** BEGIN Passage provided **

Stanford Libraries unearths the earliest US website

November 9, 2014 by Gabrielle Karampelas
Physicist Paul Kunz installed the first web server outside of Europe at SLAC, with the first SLAC websites added between Dec. 6 and Dec. 12, 1991. Credit: L.A. Cicero

Some of the earliest pages from the World Wide Web have been restored and are once again browsable, providing a glimpse of how the web once operated. Stanford Libraries has made these pages available with Stanford Wayback, a customized version of an open source platform that enables long-term access to archived web assets.

The first website featured in Stanford Wayback is the SLAC National Accelerator Laboratory site. Originally created in 1991, the SLAC site is the earliest known website in the United States.

"Thankfully, a handful of staff at SLAC who worked on the early web fortuitously saved the files, along with their timestamps, associated with the first and several subsequent versions of their website," said Nicholas Taylor, web archiving service manager for Stanford Libraries.

A website is born

Tim Berners-Lee was a fellow at CERN, the European particle physics laboratory, in 1989 when he developed the idea for the World Wide Web – a global network of browsable, hyperlinked documents containing multimedia content.

"I first saw a demonstration of the web at a conference in Southern France in 1991," recalled Tony Johnson, a SLAC physicist and one of the lab's web pioneers. "I immediately thought that it would be a great way of sharing information on the Internet."

** END Passage provided **
** BEGIN Supplied information **

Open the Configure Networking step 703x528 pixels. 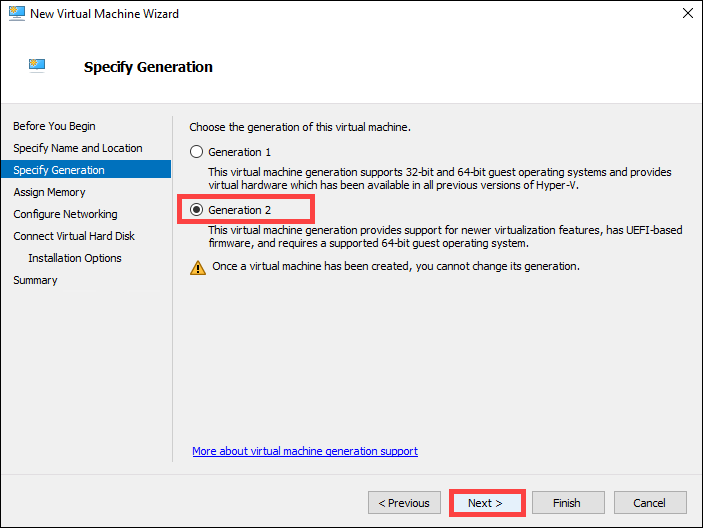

** END Supplied information **

What the exercise asks. Copy the article on the earliest US website again, starting at the words "The first website" and stopping after "the United States.", and swap "earliest known" for "oldest known" in that stretch. The data above have no role in this work.

Final result.
The first website featured in Stanford Wayback is the SLAC National Accelerator Laboratory site. Originally created in 1991, the SLAC site is the oldest known website in the United States.